# Given request:
Write the material from the line containing "Toggle Stack mode" through the line containing "Click the 7.00E+05" as a two-column CSV headed request and answer, with one row per request and its answer. Put each value in a single quoted field, with line breaks turned into spaces.

# Information shown:
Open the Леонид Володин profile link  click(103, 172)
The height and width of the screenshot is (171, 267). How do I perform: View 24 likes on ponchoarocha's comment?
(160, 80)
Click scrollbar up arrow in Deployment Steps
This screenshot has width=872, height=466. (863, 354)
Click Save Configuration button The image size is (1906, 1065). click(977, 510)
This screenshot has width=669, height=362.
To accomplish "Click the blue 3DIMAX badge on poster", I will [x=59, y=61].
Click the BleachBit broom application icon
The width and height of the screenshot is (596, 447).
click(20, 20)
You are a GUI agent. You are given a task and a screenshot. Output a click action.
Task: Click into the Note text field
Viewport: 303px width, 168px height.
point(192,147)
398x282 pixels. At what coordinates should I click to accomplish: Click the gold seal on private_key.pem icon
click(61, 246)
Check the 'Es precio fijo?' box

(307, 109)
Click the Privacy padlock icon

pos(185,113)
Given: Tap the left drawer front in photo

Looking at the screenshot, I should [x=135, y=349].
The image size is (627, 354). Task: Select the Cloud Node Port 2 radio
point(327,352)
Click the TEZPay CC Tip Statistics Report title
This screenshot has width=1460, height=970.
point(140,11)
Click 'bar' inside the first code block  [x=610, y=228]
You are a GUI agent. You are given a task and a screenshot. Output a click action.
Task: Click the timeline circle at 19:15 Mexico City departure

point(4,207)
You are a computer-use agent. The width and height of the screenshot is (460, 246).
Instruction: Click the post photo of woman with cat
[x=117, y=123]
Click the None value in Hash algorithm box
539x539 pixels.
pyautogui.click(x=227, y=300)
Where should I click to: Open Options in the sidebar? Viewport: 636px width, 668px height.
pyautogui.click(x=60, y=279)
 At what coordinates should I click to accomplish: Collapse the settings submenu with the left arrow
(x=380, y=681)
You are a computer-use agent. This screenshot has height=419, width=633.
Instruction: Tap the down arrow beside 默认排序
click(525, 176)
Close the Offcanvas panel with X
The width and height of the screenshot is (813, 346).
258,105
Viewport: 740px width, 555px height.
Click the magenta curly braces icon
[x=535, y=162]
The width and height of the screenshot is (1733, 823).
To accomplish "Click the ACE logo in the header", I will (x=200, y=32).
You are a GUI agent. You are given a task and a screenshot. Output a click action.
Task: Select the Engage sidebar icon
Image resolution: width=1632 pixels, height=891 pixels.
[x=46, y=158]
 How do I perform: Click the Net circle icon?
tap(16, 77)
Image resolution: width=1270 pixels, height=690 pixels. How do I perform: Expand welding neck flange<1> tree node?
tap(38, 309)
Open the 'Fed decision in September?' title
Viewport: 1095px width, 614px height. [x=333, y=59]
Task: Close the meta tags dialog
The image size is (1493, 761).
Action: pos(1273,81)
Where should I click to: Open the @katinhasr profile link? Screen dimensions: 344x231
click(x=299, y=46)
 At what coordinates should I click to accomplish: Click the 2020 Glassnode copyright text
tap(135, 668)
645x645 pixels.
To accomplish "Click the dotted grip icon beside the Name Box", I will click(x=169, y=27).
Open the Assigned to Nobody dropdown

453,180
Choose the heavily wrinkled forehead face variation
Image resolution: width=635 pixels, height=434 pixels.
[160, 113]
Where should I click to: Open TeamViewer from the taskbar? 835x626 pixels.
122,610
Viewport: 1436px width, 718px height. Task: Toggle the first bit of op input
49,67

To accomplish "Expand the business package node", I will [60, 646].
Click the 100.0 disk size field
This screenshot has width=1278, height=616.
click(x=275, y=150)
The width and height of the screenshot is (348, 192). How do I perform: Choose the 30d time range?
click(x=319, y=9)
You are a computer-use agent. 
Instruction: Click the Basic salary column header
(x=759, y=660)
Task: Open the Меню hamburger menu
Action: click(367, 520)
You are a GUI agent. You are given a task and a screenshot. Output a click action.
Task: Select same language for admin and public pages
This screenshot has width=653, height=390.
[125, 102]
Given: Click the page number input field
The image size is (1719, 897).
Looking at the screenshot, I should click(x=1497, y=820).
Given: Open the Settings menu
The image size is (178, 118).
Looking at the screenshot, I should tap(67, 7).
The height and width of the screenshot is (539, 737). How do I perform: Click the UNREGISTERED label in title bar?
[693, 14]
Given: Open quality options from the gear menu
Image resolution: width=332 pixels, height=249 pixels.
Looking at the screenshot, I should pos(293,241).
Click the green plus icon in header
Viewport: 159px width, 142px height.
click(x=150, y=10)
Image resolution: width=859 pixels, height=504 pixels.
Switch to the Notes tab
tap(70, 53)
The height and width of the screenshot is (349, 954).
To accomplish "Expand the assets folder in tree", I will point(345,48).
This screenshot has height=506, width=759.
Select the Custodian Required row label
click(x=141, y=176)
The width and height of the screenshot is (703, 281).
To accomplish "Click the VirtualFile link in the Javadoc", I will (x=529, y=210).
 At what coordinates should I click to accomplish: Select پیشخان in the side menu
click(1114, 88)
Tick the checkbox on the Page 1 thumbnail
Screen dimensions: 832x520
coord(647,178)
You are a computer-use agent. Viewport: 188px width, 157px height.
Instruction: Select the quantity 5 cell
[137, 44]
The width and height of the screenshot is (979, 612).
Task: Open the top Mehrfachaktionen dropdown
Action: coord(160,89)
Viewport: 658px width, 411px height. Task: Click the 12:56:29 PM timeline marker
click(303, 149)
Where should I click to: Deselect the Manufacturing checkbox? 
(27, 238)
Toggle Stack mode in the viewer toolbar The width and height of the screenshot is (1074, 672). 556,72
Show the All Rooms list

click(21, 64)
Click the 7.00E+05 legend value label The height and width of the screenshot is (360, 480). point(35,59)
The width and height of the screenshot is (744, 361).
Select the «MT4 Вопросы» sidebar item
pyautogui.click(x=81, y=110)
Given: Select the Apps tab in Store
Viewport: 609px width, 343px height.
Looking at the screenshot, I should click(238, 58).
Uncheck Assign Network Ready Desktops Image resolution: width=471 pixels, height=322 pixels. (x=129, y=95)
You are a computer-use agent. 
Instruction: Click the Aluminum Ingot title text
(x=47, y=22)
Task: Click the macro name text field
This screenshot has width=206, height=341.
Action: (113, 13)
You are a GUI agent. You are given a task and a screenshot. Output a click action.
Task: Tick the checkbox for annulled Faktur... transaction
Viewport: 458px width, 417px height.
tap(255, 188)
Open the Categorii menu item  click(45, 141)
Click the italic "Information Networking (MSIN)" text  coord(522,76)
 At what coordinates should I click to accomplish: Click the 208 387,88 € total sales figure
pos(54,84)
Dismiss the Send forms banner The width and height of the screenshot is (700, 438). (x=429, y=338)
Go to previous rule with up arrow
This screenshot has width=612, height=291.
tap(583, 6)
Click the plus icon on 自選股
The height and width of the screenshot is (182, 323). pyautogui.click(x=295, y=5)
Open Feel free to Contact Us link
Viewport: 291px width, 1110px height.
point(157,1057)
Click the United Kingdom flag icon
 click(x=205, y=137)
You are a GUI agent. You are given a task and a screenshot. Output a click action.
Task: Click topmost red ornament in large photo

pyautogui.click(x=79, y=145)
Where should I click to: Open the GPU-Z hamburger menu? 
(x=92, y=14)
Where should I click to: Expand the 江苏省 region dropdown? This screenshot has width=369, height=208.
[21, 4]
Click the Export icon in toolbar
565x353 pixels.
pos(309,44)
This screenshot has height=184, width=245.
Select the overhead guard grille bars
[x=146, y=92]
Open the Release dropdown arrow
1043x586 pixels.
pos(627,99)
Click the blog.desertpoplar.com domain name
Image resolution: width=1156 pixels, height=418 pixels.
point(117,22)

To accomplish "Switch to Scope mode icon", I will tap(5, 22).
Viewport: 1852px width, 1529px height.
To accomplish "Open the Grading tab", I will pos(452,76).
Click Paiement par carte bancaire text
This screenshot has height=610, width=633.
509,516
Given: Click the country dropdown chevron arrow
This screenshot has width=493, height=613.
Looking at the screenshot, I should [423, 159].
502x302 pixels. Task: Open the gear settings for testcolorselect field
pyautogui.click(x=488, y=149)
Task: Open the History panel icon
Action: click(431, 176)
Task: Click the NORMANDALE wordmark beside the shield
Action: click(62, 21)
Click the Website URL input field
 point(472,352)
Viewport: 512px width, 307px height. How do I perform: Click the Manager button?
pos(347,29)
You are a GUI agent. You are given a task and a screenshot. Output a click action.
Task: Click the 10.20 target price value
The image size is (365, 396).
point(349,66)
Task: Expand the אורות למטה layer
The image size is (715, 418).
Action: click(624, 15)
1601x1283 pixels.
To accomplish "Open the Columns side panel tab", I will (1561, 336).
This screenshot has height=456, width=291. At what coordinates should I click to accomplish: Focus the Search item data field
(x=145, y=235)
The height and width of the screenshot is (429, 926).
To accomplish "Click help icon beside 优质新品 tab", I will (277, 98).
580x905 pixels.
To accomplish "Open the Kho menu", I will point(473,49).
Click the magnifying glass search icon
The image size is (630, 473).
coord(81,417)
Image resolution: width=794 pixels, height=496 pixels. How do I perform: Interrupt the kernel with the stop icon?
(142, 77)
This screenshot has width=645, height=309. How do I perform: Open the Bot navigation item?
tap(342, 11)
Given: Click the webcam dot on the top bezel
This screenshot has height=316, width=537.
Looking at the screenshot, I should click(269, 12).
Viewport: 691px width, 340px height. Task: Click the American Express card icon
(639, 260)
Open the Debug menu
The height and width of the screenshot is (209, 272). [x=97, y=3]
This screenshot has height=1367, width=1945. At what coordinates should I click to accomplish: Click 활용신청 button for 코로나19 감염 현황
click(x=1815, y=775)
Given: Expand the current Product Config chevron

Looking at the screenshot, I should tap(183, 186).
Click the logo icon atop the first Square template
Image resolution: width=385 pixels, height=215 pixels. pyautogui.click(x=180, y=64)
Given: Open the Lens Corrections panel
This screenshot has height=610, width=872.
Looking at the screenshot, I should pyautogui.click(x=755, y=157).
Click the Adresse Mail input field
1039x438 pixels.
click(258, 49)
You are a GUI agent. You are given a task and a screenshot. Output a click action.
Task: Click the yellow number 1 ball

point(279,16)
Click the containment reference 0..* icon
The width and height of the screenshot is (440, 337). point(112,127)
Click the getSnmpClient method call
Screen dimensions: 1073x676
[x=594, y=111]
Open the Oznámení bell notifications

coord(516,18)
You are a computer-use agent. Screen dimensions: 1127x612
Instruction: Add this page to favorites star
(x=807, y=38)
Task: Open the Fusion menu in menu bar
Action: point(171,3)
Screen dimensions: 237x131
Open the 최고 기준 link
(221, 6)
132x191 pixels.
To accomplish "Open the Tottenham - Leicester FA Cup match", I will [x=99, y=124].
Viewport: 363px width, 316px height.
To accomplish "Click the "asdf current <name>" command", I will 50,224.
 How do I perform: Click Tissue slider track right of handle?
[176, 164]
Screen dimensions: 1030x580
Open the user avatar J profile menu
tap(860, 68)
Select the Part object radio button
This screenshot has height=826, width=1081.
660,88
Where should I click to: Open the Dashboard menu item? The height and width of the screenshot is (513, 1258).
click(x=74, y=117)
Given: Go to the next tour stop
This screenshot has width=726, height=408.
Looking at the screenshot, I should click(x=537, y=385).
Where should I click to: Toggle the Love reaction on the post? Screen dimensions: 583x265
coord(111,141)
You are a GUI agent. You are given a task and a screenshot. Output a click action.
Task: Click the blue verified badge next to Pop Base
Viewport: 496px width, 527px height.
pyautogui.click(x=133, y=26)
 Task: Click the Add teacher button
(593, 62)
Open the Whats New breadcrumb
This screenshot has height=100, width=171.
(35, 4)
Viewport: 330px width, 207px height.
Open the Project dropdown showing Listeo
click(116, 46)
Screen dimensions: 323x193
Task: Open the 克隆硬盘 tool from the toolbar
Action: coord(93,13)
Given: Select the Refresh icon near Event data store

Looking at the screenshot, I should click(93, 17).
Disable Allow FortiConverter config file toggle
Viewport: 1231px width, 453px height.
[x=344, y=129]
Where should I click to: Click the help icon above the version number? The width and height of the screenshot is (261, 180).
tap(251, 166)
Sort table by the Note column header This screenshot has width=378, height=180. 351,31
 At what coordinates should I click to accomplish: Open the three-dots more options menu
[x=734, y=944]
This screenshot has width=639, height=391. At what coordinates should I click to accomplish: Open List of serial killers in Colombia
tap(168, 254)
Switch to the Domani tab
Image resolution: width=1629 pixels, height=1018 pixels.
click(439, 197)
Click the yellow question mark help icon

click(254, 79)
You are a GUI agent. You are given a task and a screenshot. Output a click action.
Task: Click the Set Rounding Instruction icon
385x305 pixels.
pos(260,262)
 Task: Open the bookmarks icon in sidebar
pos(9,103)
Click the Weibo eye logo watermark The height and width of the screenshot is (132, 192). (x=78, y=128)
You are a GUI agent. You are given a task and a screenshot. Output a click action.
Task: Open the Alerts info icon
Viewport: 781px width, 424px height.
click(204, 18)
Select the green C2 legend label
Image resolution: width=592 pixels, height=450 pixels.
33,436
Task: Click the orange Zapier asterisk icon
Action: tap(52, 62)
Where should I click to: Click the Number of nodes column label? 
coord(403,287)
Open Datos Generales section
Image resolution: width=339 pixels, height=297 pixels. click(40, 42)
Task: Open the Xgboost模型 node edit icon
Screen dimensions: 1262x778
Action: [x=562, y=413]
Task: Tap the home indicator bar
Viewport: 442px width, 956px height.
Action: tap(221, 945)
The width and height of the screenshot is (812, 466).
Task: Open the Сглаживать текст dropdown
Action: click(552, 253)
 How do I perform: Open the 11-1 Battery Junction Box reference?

# The solution:
request,answer
"Toggle Stack mode in the viewer toolbar The width and height of the screenshot is (1074, 672).","556,72"
"Show the All Rooms list","click(21, 64)"
"Click the 7.00E+05 legend value label The height and width of the screenshot is (360, 480).","point(35,59)"